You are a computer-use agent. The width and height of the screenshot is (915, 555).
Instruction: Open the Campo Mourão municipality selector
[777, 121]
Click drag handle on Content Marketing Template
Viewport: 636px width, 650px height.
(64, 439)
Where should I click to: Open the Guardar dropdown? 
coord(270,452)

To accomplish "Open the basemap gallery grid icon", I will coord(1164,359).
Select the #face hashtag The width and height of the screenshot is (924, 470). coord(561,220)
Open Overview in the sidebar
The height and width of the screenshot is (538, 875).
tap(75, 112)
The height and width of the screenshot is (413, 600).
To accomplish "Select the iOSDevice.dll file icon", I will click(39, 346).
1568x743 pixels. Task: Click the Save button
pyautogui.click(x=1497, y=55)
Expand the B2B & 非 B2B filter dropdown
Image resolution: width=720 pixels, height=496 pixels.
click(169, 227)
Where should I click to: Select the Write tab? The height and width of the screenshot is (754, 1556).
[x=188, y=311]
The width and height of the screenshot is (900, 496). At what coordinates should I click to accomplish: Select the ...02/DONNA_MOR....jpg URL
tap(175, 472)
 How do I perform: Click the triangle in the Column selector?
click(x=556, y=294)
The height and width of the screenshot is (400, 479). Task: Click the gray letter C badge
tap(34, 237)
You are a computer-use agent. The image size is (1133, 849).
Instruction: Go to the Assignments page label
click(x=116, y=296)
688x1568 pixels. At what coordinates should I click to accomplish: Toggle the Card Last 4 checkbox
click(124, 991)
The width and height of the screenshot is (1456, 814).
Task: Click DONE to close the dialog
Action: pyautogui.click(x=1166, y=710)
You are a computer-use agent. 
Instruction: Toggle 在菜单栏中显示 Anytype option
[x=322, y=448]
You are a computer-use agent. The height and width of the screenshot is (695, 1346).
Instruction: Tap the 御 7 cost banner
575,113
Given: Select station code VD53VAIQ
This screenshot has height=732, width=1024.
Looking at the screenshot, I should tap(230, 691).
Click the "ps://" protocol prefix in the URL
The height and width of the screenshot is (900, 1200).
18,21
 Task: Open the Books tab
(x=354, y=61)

┄┄┄┄┄┄┄┄┄┄┄┄┄┄┄┄┄┄┄┄

■ EXERCISE
What is needed is an exact repetition of all the entries above.

■ RESULT FOR THIS TASK
You are a computer-use agent. The width and height of the screenshot is (915, 555).
Instruction: Open the Campo Mourão municipality selector
[777, 121]
Click drag handle on Content Marketing Template
Viewport: 636px width, 650px height.
(64, 439)
Where should I click to: Open the Guardar dropdown? 
coord(270,452)

To accomplish "Open the basemap gallery grid icon", I will coord(1164,359).
Select the #face hashtag The width and height of the screenshot is (924, 470). coord(561,220)
Open Overview in the sidebar
The height and width of the screenshot is (538, 875).
tap(75, 112)
The height and width of the screenshot is (413, 600).
To accomplish "Select the iOSDevice.dll file icon", I will click(39, 346).
1568x743 pixels. Task: Click the Save button
pyautogui.click(x=1497, y=55)
Expand the B2B & 非 B2B filter dropdown
Image resolution: width=720 pixels, height=496 pixels.
click(169, 227)
Where should I click to: Select the Write tab? The height and width of the screenshot is (754, 1556).
[x=188, y=311]
The width and height of the screenshot is (900, 496). At what coordinates should I click to accomplish: Select the ...02/DONNA_MOR....jpg URL
tap(175, 472)
 How do I perform: Click the triangle in the Column selector?
click(x=556, y=294)
The height and width of the screenshot is (400, 479). Task: Click the gray letter C badge
tap(34, 237)
You are a computer-use agent. The image size is (1133, 849).
Instruction: Go to the Assignments page label
click(x=116, y=296)
688x1568 pixels. At what coordinates should I click to accomplish: Toggle the Card Last 4 checkbox
click(124, 991)
The width and height of the screenshot is (1456, 814).
Task: Click DONE to close the dialog
Action: pyautogui.click(x=1166, y=710)
You are a computer-use agent. 
Instruction: Toggle 在菜单栏中显示 Anytype option
[x=322, y=448]
You are a computer-use agent. The height and width of the screenshot is (695, 1346).
Instruction: Tap the 御 7 cost banner
575,113
Given: Select station code VD53VAIQ
This screenshot has height=732, width=1024.
Looking at the screenshot, I should tap(230, 691).
Click the "ps://" protocol prefix in the URL
The height and width of the screenshot is (900, 1200).
18,21
 Task: Open the Books tab
(x=354, y=61)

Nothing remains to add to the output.